EXERCISE BRIEF: The output should match, line for line, the records from the line containing "Viewport: 629px width, 672px" through the line containing "Select side-by-side comparison view icon", with every picture left out.
------ DATA IN THIS EXERCISE
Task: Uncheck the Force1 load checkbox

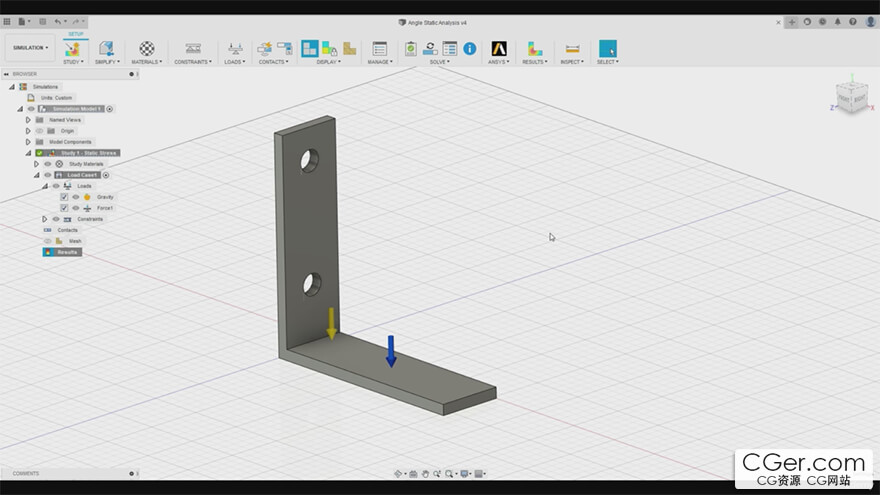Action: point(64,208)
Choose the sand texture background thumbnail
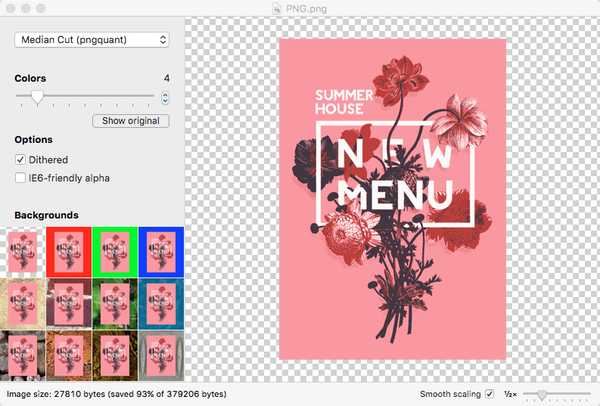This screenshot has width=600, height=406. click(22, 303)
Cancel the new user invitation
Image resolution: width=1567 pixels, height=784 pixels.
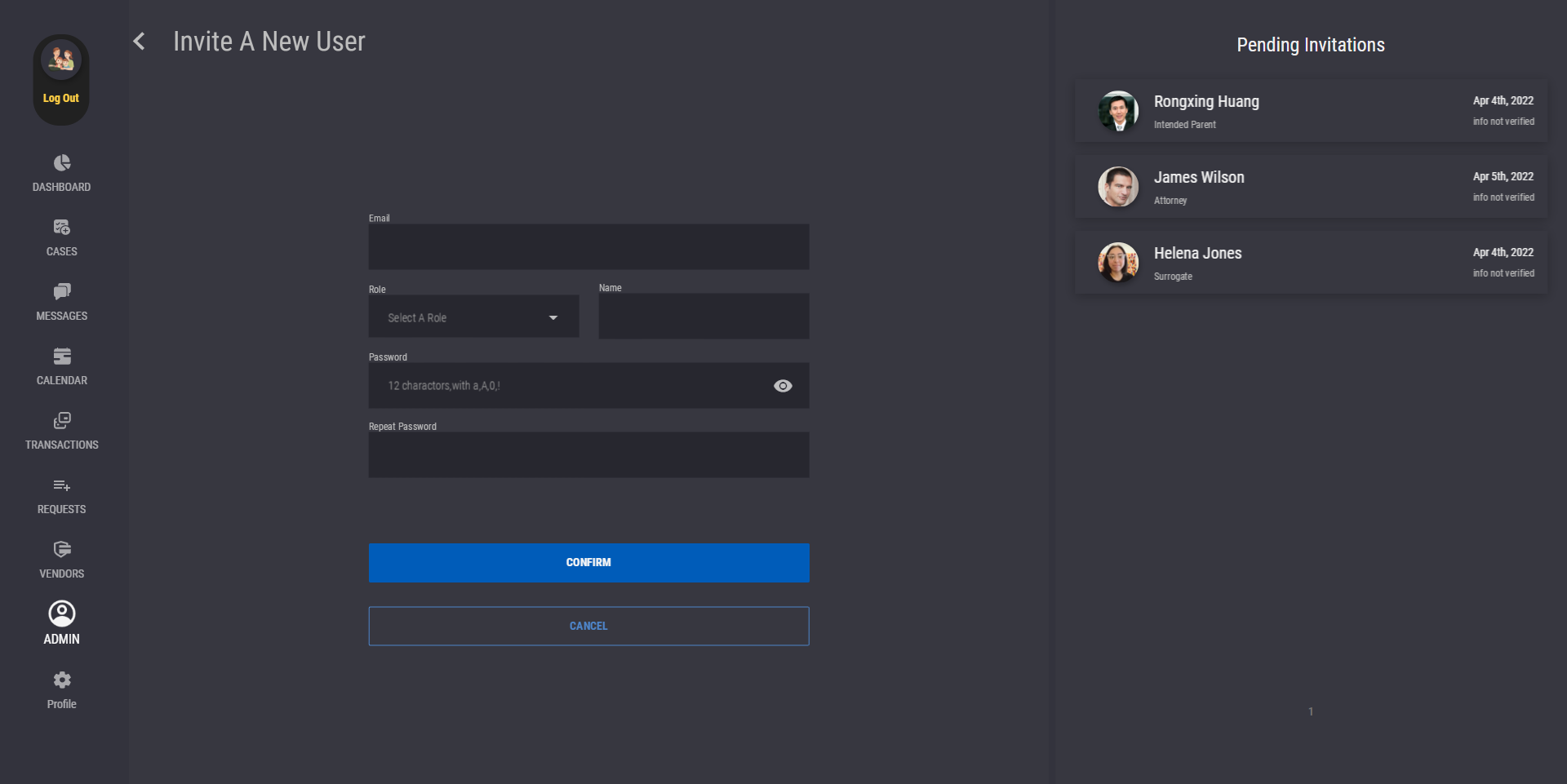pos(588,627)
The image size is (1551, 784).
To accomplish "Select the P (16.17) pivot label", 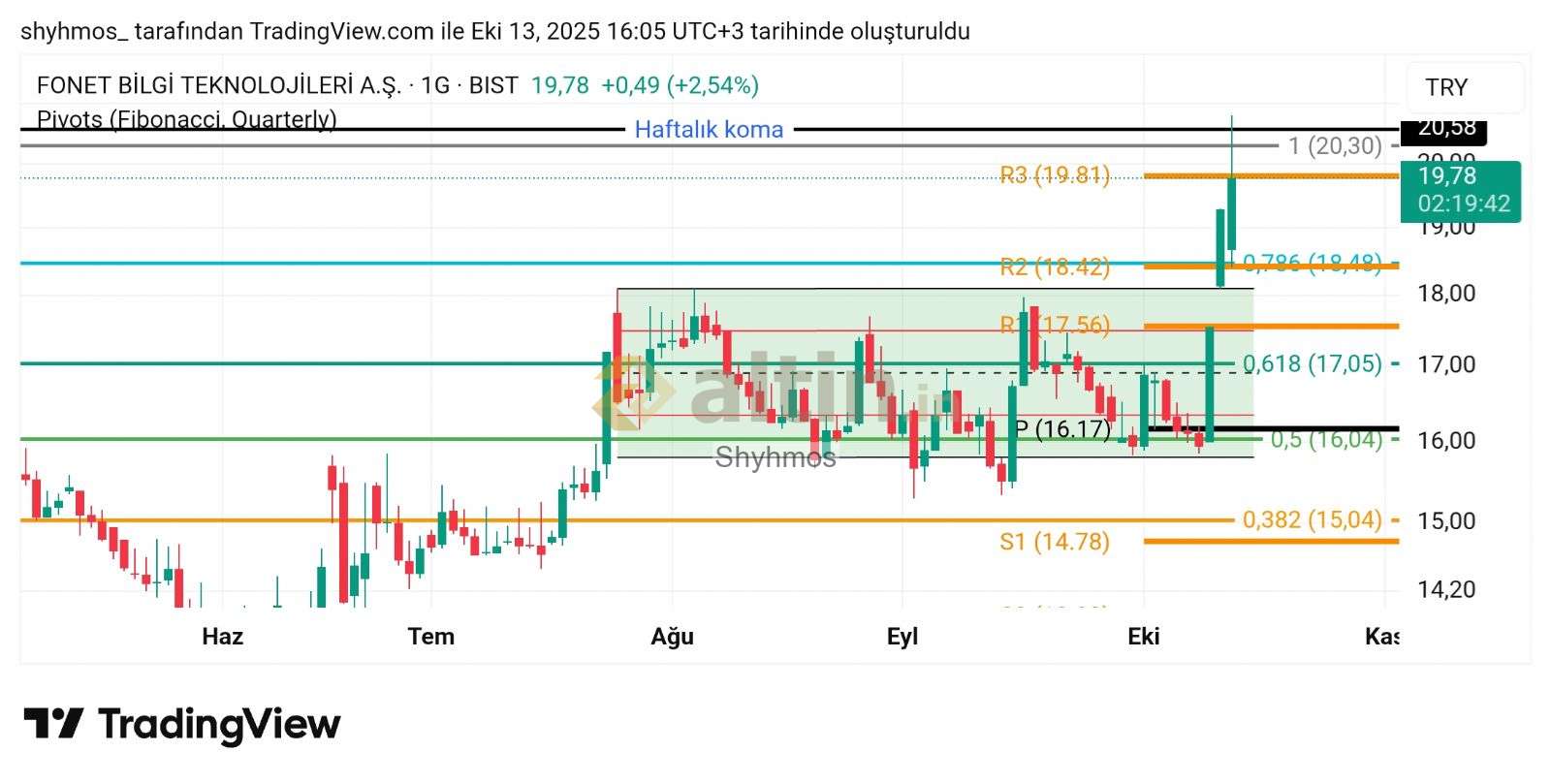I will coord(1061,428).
------------
------ DATA IN THIS EXERCISE
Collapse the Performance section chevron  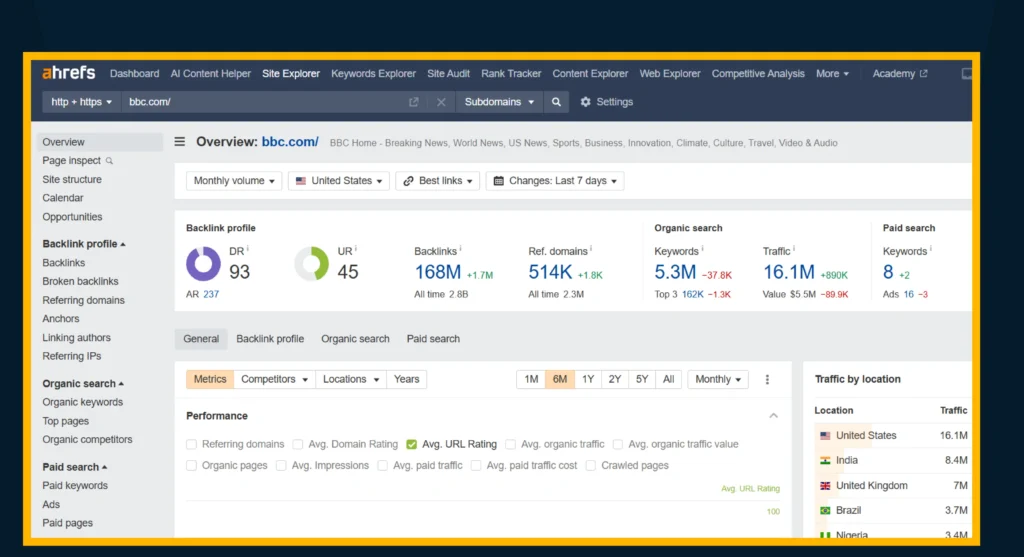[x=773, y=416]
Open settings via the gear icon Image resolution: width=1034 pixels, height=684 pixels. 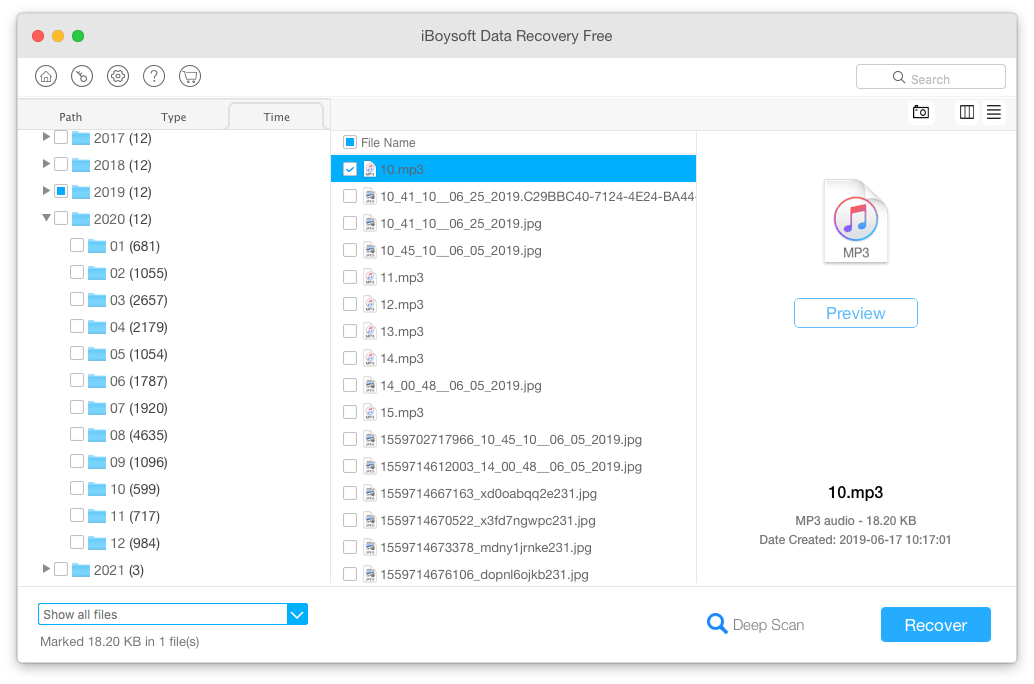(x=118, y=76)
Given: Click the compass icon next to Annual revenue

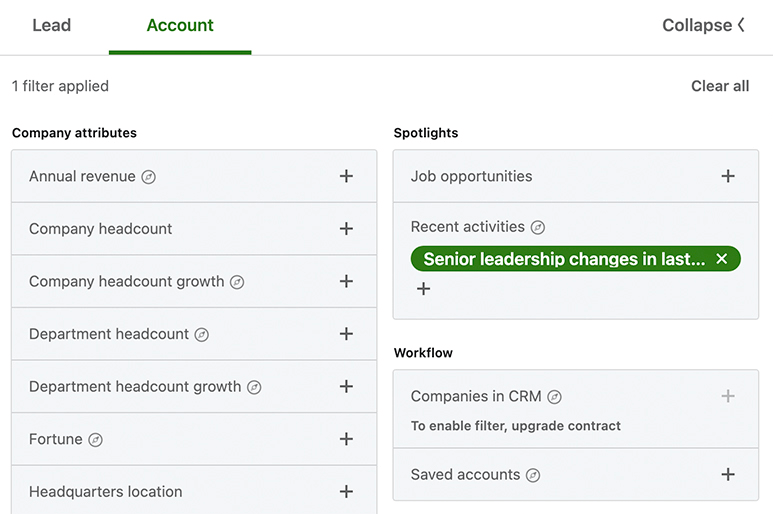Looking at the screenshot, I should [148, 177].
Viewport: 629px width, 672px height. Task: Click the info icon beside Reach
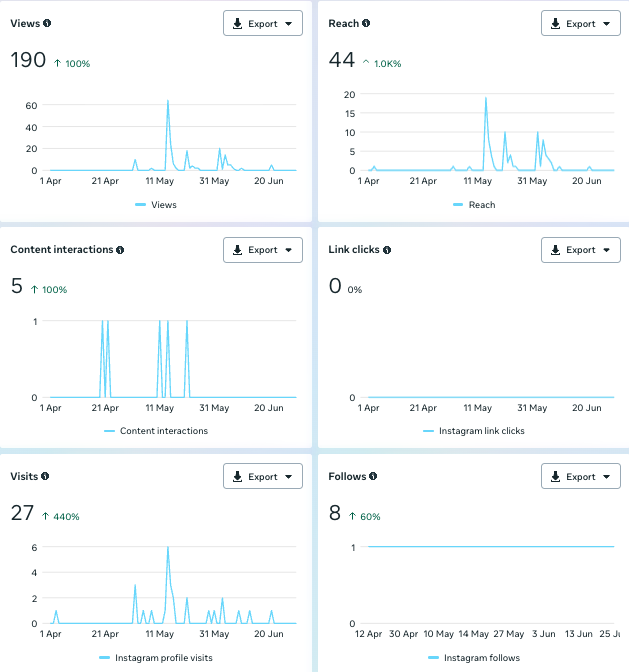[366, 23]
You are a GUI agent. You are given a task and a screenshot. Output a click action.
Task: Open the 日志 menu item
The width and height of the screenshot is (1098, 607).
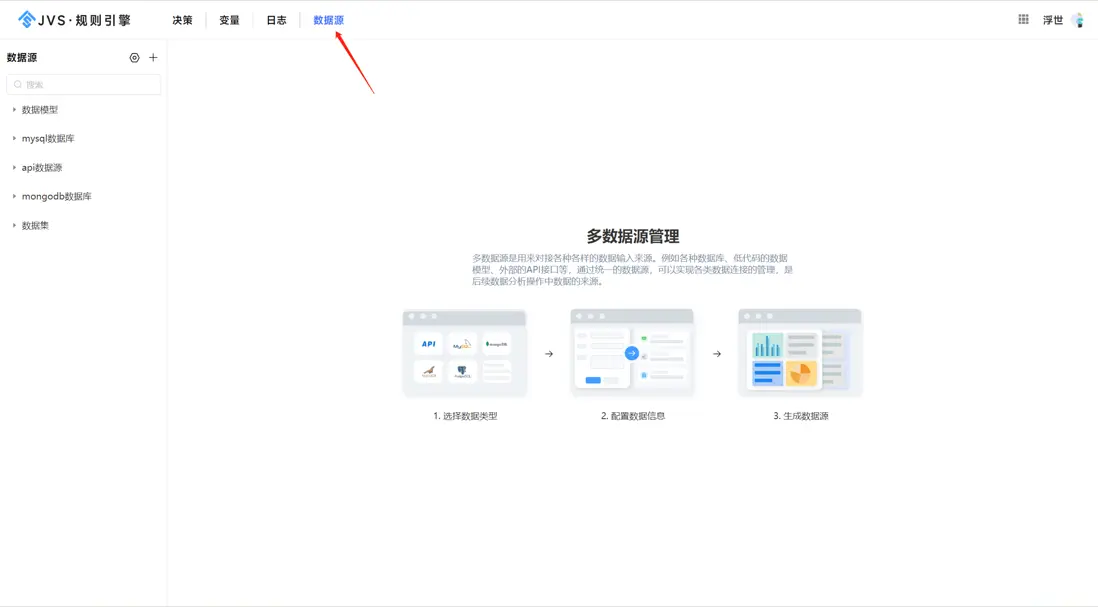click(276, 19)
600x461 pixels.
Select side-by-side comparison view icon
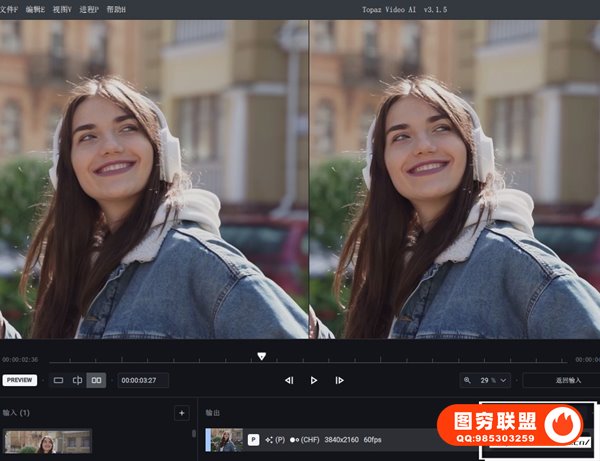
------------
EXERCISE OUTPUT:
Viewport: 629px width, 672px height. Task: Click the info icon beside Reach
[366, 23]
You are a GUI agent. You are given a task and a screenshot. Output a click action.
Task: Open the 日志 menu item
The width and height of the screenshot is (1098, 607).
click(276, 19)
600x461 pixels.
Select side-by-side comparison view icon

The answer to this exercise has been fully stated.